Hot-dip galvanizing (HDG) is one of the most popular finishing options we offer here at Ameritex. We rely on trusted third-party vendors to expertly perform this service.
A coating process used primarily for steel parts, hot-dip galvanizing involves submerging a carefully prepared part into a tub of molten zinc, which creates protective layers that can stand up to virtually any environmental conditions. Galvanized steel is known for its superior corrosion, abrasion, and wear resistance, which increase the longevity of custom fabrications.
If you’re considering galvanizing your steel parts, we want you to get the most from this exceptional finishing option. Here are some dos and don’ts to consider when designing parts for hot-dip galvanizing.
Dos and Don’ts of Designing Parts for Hot-Dip Galvanizing
DON’T design parts too thin
Since hot-dip galvanizing is done at such a high temperature—around 842 degrees Fahrenheit!—it has the power to deform sheet metal, warping too-thin panels and resulting in less-than-ideal products.
We recommend ensuring that all sheet metal parts bolt onto your weldment so that they aren’t galvanized together. Another alternative is beginning with a pre-galvanized sheet of metal, so you don’t have to worry about galvanizing post-fabrication.
DON’T design parts too large
Most hot-dip galvanizing kettles are long and narrow, measuring about 40’ long x 10’ deep x 5’ wide, so it’s important to design parts that are small enough to be flipped and turned in that size vat.
Parts can be double-dipped if unable to fit in one direction. However, if the depth and the width are both too large to fit, the product will need to be separated and then welded back together post-galvanizing—often resulting in less coating at the welded joints.
There are a few hot-dip galvanizing vendors with kettles measuring up to 8’ wide, but lead times are typically longer for this specialty solution. For this reason, we always recommend aiming for the 5’ kettles if possible.
DO design weep holes
If a custom fabrication that is about to be hot-dip galvanized has any air pockets, the heat from the process could cause an explosion and result in a coating failure. To prevent air pockets from forming, galvanizers will torch holes in the product at all the corners that could potentially trap air.
When possible, we like to get ahead of this problem so that we can cut the weep holes cleanly with a laser rather than having them burned with a torch.

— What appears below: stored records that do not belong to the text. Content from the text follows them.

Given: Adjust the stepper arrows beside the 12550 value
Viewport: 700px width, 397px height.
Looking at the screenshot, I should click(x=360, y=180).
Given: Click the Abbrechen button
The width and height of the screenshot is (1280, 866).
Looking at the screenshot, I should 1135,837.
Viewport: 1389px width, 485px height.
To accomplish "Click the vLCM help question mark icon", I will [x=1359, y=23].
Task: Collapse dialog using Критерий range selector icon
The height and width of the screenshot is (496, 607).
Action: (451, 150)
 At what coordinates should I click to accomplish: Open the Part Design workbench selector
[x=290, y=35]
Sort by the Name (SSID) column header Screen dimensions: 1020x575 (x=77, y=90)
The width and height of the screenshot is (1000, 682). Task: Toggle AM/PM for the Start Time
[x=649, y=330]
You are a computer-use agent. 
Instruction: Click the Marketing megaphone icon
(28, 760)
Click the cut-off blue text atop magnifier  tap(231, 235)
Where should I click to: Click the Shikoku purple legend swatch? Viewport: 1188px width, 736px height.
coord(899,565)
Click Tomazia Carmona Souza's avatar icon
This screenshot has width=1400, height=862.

We recommend designing weep holes into your product for this reason. This consideration is especially crucial for applications such as pipe handrails and square tubing that use welded end caps.
DO design lift points
Galvanizers use cranes to lift products they are coating, so you’ll need to ensure that there are designated areas on your product that can become sturdy lift points. In some cases, we can bolt temporary bracing onto parts to prevent damage.
Keeping this consideration in mind at the beginning of your design process can save you time in the long run and result in a superior finished product.
Get the Most from Hot-Dip Galvanizing
With these considerations in mind, you’ll be well on your way to obtaining a successful hot-dip galvanized coating for your custom fabrication.
If you have questions about the tips covered in this article or about galvanizing in general, feel free to reach out for a design consultation before you get too far! Request a quote on our website and note that you would like a design consultation, or email us at email@example.com.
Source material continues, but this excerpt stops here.